Nothing like a recession to scare Americans straight about money. Here’s the latest research that shows we’re emerging from tough economic times with more brains than we had going in…
Fewer Americans plan to go into debt for “memorable life experiences” like weddings and major vacations, says a study from SunTrust. “An overwhelming majority of consumers – 73 percent – will plan to use savings to pay for memorable life events they have planned in 2014, versus 21 percent who plan to use credit cards, and 12 percent who plan to use a loan.”
Those who use their savings have devised a neat trick: “Nearly 30 percent will use a separate account, or savings bucket, to help them compartmentalize money and save.”
Americans aren’t spending as much on brand names, at least when it comes to food. And that means big savings.
More than 4,000 shoppers took part in a project called the American Pantry Study, which revealed…
- “Nearly 9 in 10 (88 percent) respondents say they have found several store brands that are just as good as national brands.”
- “Seven in 10 shoppers (71 percent) say they’re spending less on food, beverage and household goods, but don’t feel like they’re sacrificing much.”
- “Only 31 percent of brands are considered a ‘must have’ — one that shoppers would buy whether on sale or not.”
Health savings accounts have only been around since 2003, and many people still don’t know how they work — and can work for them. If you have a high-deductible health plan, HSAs can help. They’re a great way to set aside money tax-free for health expenses.
“There were 10.7 million HSAs in the United States at the end of 2013, an increase of 30 percent over the prior year,” Fidelity Investments reported this month. Fidelity’s VP Will Applegate was pleased: “We believe one of the best ways for people to prepare for the escalating costs of health care in retirement is, if eligible, open a health savings account, as young as possible, to make the most of possible long-term investment gains and tax-advantaged growth.”
During the worst of the economic downturn, many of us feared for our jobs. No longer: “Americans are less patient employees, with a third (34 percent) saying they would prefer to move on rather than wait if their employer doesn’t offer progression within an acceptable timeframe,” says a new YouGov survey.
Even better, those employees aren’t just sitting around and wishing for a better life: “79 percent of American workers say they are constantly seeking out opportunities to learn new things and develop their skills.”
Americans know their personal information isn’t staying personal when they shop online. But increasingly, they’re demanding perks.
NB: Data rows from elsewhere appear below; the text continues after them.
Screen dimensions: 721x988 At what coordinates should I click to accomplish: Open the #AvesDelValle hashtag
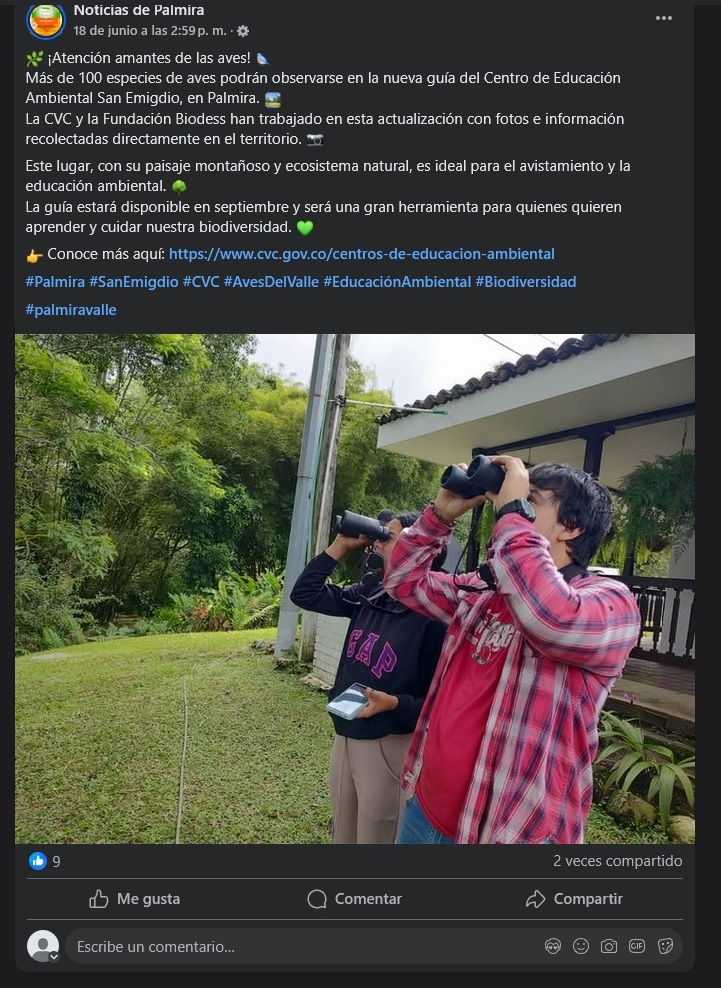point(271,282)
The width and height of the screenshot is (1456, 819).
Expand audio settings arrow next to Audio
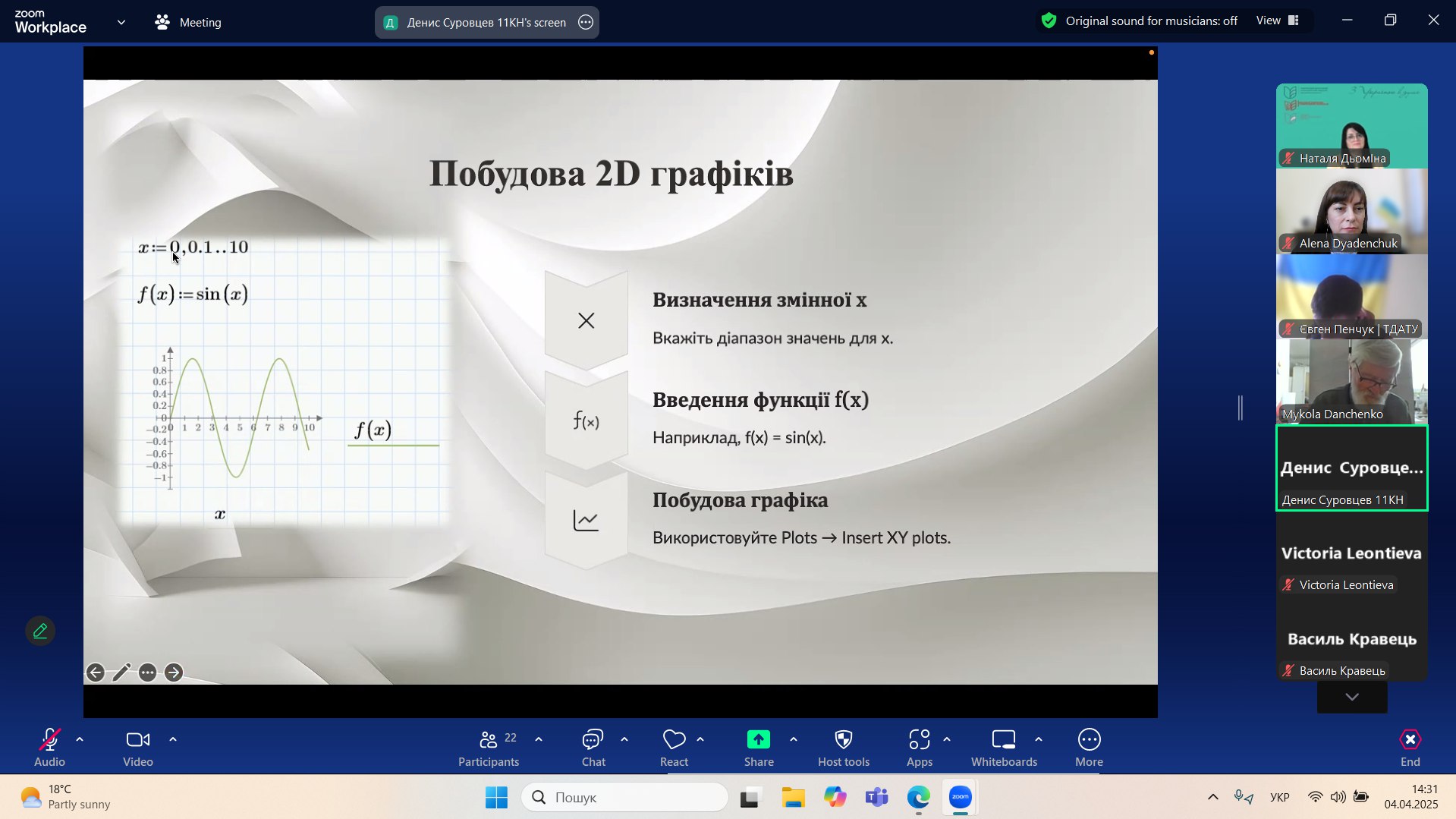pos(80,739)
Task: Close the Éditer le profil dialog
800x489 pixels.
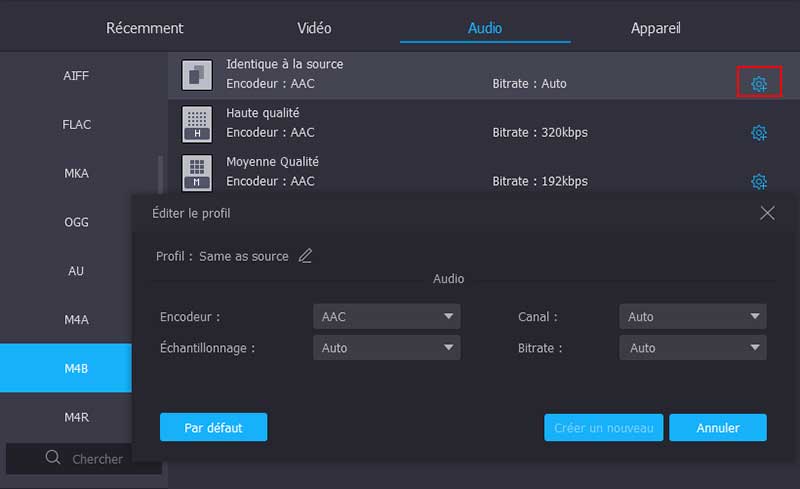Action: (767, 213)
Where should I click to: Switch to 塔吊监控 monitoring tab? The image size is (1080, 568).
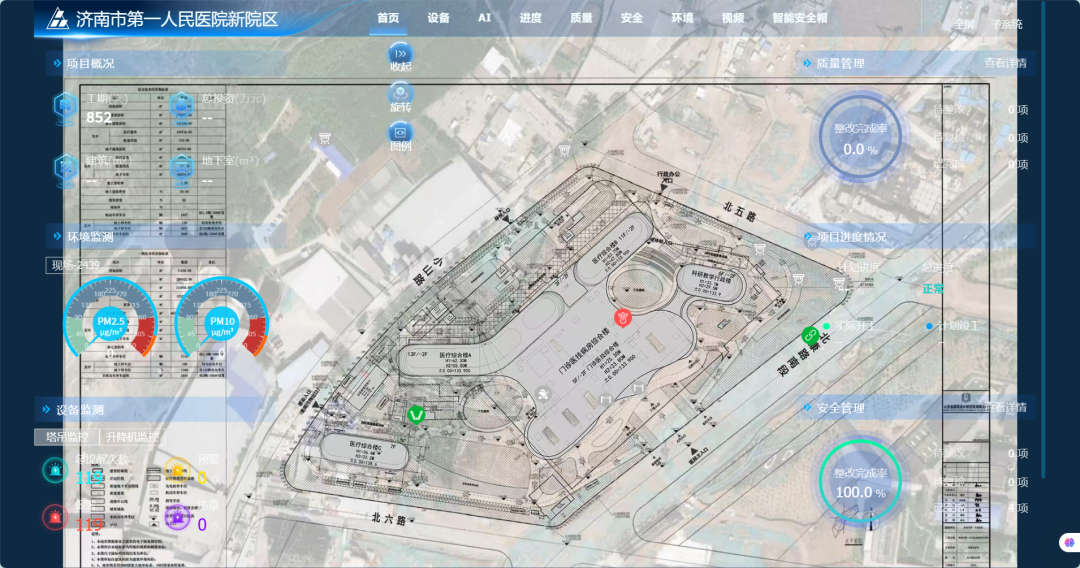click(x=68, y=436)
“Despite controversy over information-sharing, shoppers want to provide information for a reward,” a survey from PriceGrabber reveals. “Between both in-store and online scenarios, on average 34 percent of all shoppers preferred 50 percent coupons, compared to 25 percent who preferred $50-off gift cards.”
Tellingly, this survey was conducted for retailers, not for customers — in other words, you’re not supposed to know this. So it’s encouraging that Amy Chen, a PriceGrabber strategist, concludes, “To obtain customers’ personal information that can be used to target them better in-store and online, retailers should ease their minds by providing them with a high incentive, more autonomy over their personal information, and more clarity on how information-sharing works.”
First, the good news: “Workers are increasingly recognizing the importance of retirement income,” says a new study from MetLife.
The bad: “Many are not yet in a position to take action to ensure their financial security.”